Magiczne 10K Disneyland® Paris

Nevím, gdzie przegapiliśmy informację, że bieg nie jest na czas, tylko z limitem…


Start był o siódmej rano, organizatorzy prosili o przybycie pół godziny wcześniej. Wyszliśmy z hotelu z odpowiednim zapasem czasu, zdaliśmy depozyt i ustawiliśmy się w kolejce do startu. Było zimno i żałowałam, że przygotowaną na tę okoliczność folię termiczną zostawiłam w hotelu.

Po 40 minutowym przemarznięciu i 3 kolejnych odliczaniach dla wcześniejszych grup startowych ruszyliśmy. Trasa była poprowadzona nieco inaczej niż w ubiegłym roku, równie ciekawie. Biegłam i cieszyłam się na widok “starych” znajomych – pałacu, ulicy, statku piratów…

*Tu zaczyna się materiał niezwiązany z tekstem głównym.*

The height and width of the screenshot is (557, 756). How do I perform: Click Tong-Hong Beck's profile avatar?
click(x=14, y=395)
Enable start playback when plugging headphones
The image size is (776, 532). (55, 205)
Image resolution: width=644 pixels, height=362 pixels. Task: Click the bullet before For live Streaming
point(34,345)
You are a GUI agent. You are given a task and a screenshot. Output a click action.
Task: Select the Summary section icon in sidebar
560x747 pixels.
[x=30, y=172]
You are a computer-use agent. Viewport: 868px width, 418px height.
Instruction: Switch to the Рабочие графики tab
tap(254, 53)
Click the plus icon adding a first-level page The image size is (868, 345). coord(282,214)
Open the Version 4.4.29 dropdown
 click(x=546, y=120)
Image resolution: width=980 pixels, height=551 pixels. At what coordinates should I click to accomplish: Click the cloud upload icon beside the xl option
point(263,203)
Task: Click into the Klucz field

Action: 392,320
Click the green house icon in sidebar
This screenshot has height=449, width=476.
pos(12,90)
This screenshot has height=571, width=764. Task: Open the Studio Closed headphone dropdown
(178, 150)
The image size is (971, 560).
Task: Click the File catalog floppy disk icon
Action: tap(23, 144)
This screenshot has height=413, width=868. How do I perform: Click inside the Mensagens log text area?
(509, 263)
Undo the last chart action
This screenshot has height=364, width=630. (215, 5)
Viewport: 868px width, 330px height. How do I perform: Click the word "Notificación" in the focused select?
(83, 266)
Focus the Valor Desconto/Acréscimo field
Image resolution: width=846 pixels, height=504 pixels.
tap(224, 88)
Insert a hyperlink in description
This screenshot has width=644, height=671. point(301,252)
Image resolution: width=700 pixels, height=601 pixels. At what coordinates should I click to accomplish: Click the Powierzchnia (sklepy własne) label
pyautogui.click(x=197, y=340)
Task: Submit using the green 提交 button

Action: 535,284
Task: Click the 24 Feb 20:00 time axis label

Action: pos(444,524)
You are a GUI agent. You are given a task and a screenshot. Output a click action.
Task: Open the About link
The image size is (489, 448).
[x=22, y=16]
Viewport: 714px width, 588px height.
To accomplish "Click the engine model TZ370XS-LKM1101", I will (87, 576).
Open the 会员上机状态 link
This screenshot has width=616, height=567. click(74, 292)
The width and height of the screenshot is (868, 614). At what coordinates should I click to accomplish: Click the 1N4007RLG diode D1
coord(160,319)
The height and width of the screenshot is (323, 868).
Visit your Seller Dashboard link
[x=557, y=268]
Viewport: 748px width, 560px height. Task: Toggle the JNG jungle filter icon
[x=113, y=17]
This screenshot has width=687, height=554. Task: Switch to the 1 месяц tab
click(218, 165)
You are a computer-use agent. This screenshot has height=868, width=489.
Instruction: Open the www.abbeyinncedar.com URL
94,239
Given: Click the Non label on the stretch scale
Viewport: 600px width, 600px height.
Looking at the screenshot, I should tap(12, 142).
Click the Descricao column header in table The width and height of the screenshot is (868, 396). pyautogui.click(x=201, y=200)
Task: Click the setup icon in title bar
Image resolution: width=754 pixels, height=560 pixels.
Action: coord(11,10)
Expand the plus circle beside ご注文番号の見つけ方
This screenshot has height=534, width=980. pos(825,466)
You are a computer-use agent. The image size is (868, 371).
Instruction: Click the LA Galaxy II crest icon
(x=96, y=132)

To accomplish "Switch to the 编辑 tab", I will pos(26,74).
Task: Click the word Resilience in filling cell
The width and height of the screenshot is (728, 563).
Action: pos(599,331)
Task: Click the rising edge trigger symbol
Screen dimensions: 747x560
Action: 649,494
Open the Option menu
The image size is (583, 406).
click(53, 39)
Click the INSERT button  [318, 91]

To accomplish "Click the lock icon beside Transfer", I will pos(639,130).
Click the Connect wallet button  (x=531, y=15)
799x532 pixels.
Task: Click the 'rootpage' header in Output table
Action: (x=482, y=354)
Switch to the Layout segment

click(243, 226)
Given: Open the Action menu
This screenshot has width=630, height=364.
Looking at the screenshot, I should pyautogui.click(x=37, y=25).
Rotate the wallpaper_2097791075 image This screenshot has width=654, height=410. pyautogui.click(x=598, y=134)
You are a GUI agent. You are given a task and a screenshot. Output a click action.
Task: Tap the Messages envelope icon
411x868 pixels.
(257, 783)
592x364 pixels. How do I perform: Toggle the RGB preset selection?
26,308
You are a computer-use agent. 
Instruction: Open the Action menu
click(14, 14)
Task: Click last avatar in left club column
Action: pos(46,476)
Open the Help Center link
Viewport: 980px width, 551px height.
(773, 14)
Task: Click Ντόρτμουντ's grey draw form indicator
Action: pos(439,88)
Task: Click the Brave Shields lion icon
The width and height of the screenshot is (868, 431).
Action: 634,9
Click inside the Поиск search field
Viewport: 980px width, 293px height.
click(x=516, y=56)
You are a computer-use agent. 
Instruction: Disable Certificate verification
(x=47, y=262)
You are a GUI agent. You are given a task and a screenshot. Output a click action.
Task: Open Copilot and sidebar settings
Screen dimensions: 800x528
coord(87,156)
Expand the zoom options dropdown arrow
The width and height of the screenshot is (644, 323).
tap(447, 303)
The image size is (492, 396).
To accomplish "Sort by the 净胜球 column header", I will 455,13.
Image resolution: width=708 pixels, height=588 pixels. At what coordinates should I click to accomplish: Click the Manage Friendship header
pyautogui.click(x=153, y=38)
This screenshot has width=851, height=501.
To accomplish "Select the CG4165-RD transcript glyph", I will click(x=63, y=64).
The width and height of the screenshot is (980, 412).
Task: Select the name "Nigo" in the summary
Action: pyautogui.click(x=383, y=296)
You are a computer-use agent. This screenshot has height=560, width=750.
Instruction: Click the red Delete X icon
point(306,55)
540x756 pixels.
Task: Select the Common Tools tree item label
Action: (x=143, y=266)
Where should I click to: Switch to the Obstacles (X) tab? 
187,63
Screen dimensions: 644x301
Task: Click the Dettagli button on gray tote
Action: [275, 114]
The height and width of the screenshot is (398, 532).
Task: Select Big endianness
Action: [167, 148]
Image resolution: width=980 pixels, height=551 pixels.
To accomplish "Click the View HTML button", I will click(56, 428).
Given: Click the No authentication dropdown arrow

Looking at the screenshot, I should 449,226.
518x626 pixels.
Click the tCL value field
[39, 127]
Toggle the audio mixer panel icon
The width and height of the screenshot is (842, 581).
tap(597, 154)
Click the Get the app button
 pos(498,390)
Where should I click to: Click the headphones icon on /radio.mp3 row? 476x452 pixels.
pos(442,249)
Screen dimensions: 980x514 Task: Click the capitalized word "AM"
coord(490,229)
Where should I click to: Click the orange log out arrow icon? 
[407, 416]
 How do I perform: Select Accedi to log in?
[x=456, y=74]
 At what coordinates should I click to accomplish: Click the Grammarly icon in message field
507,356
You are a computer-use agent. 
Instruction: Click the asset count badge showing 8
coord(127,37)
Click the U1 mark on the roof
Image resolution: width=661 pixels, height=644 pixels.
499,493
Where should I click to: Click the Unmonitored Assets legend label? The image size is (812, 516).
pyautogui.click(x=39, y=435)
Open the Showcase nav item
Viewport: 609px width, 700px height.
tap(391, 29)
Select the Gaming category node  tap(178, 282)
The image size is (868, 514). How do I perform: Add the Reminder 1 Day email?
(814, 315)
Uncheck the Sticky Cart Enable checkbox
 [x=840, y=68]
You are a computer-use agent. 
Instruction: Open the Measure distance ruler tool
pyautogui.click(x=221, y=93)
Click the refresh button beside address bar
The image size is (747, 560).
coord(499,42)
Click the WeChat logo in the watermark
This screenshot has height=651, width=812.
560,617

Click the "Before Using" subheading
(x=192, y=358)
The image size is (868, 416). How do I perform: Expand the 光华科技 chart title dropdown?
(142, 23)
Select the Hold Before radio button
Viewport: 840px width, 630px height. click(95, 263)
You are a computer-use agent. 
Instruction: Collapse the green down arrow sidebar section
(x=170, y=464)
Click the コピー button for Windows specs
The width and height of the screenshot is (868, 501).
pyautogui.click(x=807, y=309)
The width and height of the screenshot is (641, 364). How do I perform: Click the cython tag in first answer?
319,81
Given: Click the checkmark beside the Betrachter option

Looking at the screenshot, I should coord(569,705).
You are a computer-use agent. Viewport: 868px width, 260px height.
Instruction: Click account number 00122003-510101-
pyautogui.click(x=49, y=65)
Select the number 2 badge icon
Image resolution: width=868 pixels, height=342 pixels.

Tuż przed metą wyprzedził nas krab…

Dostaliśmy piękny medal, napoje od sponsorów: wodę, lactimel i power, banana i pudełko niespodziankę z przekąskami.

Zmianą w stosunku do ubiegłego roku nie tylko był dystans 10k ale i meta na terenie studia, a nie parkingu. Zaletą było atrakcyjniejsze miejsce, więcej kibiców ale dużą wadą odległość do depozytu i konieczność przepychania się przez “wioskę” i tłumy.

Po południu wróciliśmy do Disneylandu na wystąpienie Pauli w oczekiwaniu na jej pojawienie się skorzystaliśmy z masażu, a Maciek dodatkowo analizował komputerowo swoje bieganie.